**Task to complete:**
Return, exactly and in full, the lines of the records below starting at the one with "Open the Grafici menu" and ending at the one with "This screenshot has height=598, width=1024.", and no other lines.

**Stored data:**
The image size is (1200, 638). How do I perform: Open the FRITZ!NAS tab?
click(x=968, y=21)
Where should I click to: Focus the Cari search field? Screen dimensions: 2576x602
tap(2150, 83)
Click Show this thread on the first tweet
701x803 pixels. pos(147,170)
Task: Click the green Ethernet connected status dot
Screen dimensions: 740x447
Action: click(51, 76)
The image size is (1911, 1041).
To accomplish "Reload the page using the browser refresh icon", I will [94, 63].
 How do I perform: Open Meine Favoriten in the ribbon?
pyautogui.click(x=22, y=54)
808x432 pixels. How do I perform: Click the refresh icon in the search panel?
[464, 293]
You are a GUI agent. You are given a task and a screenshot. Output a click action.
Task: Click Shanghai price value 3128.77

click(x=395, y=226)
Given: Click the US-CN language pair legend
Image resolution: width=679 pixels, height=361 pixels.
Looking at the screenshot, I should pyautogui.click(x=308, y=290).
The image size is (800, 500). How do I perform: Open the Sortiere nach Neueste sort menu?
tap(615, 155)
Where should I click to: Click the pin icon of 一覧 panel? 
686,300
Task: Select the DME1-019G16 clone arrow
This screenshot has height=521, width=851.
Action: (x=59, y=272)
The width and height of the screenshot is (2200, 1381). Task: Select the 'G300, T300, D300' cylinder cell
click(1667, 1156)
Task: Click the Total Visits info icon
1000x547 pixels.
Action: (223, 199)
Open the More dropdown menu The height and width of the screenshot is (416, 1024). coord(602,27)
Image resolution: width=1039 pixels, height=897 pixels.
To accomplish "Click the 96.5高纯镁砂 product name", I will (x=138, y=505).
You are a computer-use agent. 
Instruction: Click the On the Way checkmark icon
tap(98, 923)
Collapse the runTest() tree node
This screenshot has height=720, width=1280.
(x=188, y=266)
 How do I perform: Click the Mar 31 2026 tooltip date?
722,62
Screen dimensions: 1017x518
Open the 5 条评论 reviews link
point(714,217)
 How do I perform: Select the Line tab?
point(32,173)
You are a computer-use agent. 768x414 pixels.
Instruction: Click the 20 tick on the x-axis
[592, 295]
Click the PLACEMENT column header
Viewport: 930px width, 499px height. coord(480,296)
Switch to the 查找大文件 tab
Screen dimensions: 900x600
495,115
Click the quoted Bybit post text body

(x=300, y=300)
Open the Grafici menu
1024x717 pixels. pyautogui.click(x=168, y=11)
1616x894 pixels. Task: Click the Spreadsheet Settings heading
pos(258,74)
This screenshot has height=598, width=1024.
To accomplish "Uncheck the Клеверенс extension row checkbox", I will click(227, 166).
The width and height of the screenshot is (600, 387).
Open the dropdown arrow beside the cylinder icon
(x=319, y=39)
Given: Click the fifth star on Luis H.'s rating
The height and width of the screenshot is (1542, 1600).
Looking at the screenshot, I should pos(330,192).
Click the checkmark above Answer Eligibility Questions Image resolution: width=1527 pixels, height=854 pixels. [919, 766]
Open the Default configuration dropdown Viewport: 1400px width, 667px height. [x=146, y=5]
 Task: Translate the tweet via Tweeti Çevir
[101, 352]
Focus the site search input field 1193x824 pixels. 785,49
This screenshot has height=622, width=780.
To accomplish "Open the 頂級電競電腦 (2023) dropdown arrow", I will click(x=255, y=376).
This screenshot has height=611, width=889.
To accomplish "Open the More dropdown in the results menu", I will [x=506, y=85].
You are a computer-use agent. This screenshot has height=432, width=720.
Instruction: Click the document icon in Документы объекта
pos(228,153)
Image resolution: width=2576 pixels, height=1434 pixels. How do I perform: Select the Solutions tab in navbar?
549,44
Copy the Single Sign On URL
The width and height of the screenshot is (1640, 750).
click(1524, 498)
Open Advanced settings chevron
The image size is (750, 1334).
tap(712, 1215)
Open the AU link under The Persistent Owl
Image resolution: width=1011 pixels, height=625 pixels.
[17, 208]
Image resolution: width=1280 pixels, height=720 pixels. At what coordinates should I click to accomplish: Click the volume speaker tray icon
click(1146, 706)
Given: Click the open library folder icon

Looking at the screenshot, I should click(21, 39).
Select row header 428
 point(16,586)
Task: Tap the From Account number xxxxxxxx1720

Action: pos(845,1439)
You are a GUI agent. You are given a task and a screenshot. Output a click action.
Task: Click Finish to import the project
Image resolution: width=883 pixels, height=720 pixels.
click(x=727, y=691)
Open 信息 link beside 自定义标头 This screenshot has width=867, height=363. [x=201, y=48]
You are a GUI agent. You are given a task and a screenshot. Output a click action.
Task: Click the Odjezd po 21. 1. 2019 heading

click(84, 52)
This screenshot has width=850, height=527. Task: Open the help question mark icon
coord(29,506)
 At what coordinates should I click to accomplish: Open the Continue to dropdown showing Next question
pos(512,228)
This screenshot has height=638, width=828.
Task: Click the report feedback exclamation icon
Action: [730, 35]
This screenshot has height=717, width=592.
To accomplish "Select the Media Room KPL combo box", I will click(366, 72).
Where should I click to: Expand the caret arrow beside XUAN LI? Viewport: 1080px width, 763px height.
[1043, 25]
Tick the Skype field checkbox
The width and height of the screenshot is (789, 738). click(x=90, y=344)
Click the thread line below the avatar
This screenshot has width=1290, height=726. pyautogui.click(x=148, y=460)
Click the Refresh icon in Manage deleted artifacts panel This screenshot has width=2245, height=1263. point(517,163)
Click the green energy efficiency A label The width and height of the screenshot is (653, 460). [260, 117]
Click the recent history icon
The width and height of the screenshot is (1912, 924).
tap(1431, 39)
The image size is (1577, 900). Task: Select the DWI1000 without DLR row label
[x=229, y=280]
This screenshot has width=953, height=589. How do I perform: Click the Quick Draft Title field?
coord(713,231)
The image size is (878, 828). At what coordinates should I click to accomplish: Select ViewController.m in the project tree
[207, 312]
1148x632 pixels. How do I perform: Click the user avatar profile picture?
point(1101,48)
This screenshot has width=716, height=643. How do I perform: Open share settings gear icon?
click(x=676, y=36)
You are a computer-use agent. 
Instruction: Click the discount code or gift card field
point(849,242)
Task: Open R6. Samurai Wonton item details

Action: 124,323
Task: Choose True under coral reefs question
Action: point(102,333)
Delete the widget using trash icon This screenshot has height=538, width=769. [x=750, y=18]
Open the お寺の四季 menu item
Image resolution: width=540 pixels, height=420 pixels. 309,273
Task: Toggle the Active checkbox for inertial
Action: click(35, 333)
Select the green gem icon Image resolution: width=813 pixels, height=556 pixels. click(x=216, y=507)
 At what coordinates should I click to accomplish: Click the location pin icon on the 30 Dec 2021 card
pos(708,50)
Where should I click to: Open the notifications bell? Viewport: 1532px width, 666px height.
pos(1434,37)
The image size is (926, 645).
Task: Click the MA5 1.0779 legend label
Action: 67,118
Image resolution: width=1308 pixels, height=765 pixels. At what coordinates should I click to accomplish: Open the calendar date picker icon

**Result of this exercise:**
Open the Grafici menu
1024x717 pixels. pyautogui.click(x=168, y=11)
1616x894 pixels. Task: Click the Spreadsheet Settings heading
pos(258,74)
This screenshot has height=598, width=1024.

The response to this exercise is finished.